Les premières émotions d'un faon.
L'aube pointait au coeur de la forêt. Des branches craquaient dans le sous-bois. Un bâton résonna contre le tronc d'un hêtre...
C'était encore très loin, mais le jeune cerf au poil rouge avait rejoint sa mère. Il avait entendu et reconnu l'approche de l'homme. Il appuya son cou sur le corps de la biche et demeura rivé à elle, sans bouger, tandis que ses beaux yeux trahissaient la peur.
Il n'avait que sept mois, mais il se souvenait de ce qui s'était passé un jour du dernier été. Petit faon encore aux mamelles, il se tenait debout dans un taillis auprès de sa mère allongée. Il jouait, la poussait du museau, fouillait de son menu nez noir le doux pelage maternel. Soudain, la biche avait bondi, l'avait renversé dans les feuilles d'un coup de tête imprévu et brutal.
A demi étourdi, il était demeuré sans mouvement, à la place même où il était tombé. Des broussailles touffues le recouvraient de toutes parts. Sa mère n'était plus là, elle avait fui dans les bois en courant. Et voici qu'un cri terrifiant, plus rauque et plus sonore que celui du renard, l'avait fait trembler sous les feuilles. Bientôt ce cri s'était éloigné du côté où sa mère avait fui. Il n'avait pas bougé, il sentait qu'il était encore en danger, qu'il lui fallait attendre ici le retour de la biche disparue. Et blotti sous l'épaisseur du feuillage, il avait vu passer un être étrange au visage nu, qui marchait debout sous les arbres. L'odeur de la bête inconnue avait empli peu à peu le fourré, une odeur pénétrante que le petit faon ne devait plus oublier.
Contre les jambes toutes droites, pareilles à des poteaux noirs, marchait une autre bête au poil blanc, tacheté de feu. C'était un petit animal, courtaud de pattes, dodu de ventre, qui traînait après soi une odeur insupportable, une odeur ennemie.
Cette bestiole furetait, flairait à travers les broussailles, se rapprochait de lui en reniflant. Et brusquement, fonçant vers l'amas de feuilles où il tremblait de tous ses membres, elle lui avait jeté aux naseaux une volée de jappements aigus, jappements d'une petite bête rageuse, pas encore redoutable, mais qui le deviendrait bientôt, car ses cris ressemblaient au hurlement terrible qui résonnait encore par le bois sur les traces de la biche fugitive.
Ainsi, dès cette première rencontre, le faon au pelage rouge avait appris ce que c'était qu'un chien, ce que c'était qu'un homme. La voix de l'homme avait vibré sous les arbres.
«Ici Tapageaut !»
A son appel, la bestiole aboyante s'était tue, avait serré la queue entre les jambes et avait obéi à l'homme. La main de l'homme l'avait empoignée par le cou, soulevée sans qu'elle se débattît. L'homme s'était penché, ses yeux noirs et brillants avaient rencontré les yeux du faon. Enfin, doucement, il s'était éloigné. Longtemps, longtemps après, la grande biche était revenue, elle haletait, le poil mouillé de sueur. Elle lui avait léché le mufle, les paupières, elle s'était apaisée en caressant son faon, son petit. Maintenant le soleil s'élevait dans un grand ciel pâle et limpide qui commençait à bleuir doucement. Et la grande biche était là, longue et chaude, tandis que l'odeur de l'homme recommençait à flotter dans le vent.
d'après Maurice Genevoix
La dernière harde
Ed. Flammarion 1938 - J'ai lu.
Les premières émotions d'un faon. (d'après Maurice Genevoix)
1. Relève les bruits qui révèlent au jeune cerf l'approche de l'homme.
2. Quel âge a maintenant le jeune cerf ?
A quelle époque s'est passé sa première rencontre avec l'homme ?

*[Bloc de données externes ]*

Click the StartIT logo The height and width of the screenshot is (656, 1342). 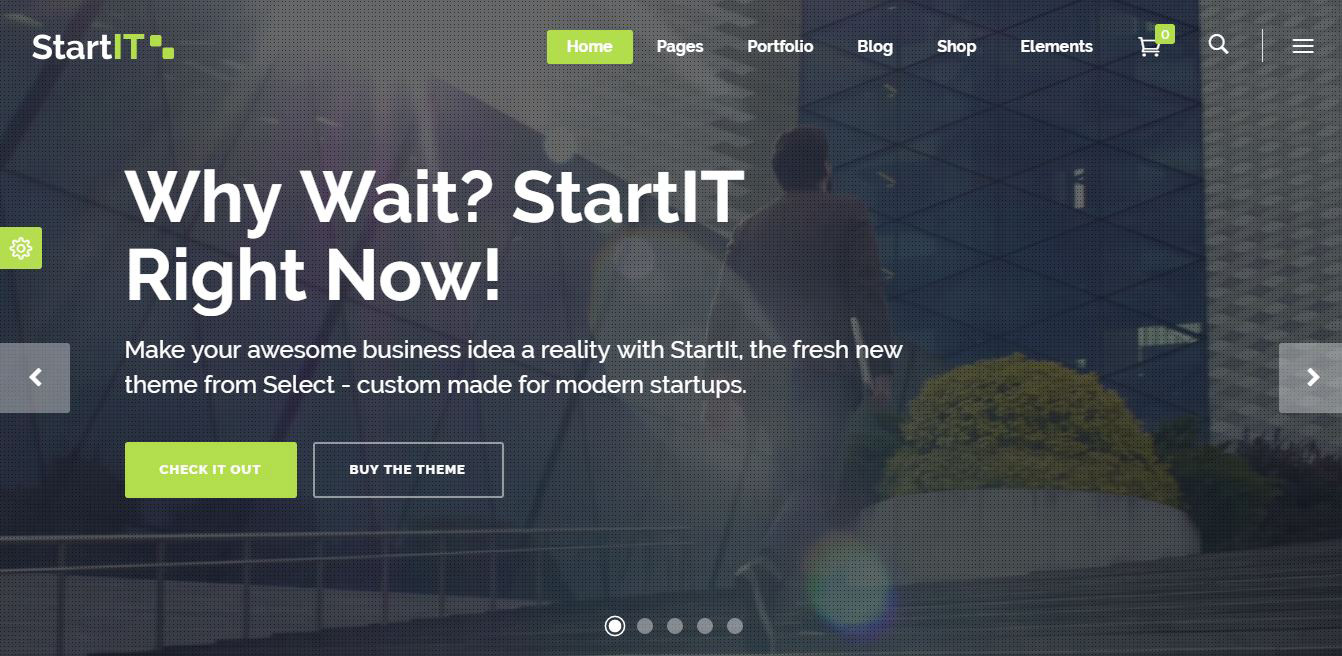103,47
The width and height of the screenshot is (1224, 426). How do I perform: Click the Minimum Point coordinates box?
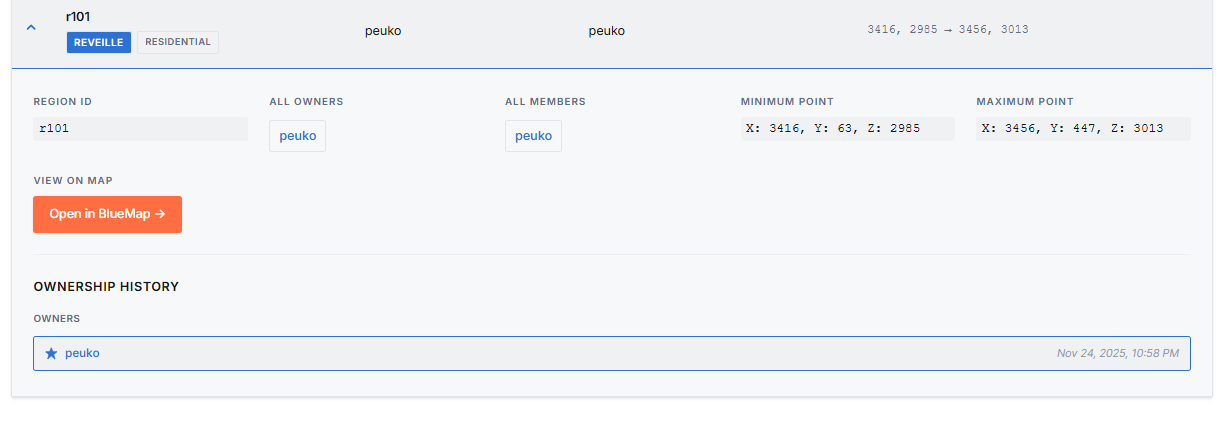[x=847, y=128]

3. Entoure le résumé qui te semble juste.
La biche a poussé le faon dans les feuilles pour s'amuser, puis elle s'est enfuie pour rejoindre les autres biches.
La biche a poussé le faon dans les feuilles pour le cacher, puis elle s'est enfuie pour attirer vers elle le gros chien de chasse.
4. Barre les détails qui ne sont pas dans le texte.
C'était une bête au long poil blanc tacheté de feu, un petit animal aux oreilles pendantes, courtaud de pattes, dodu de ventre, à la queue touffue, qui traînait après soi une odeur âcre et insupportable.
5. Quel est le nom du chien ?
Le faon trouve que le chien est une petite bête, il dit une _______________________________________________________________________
6. L'homme a-t-il vu le faon ? Justifie ta réponse.
7. Relève la phrase qui montre l'amour de la biche pour son faon.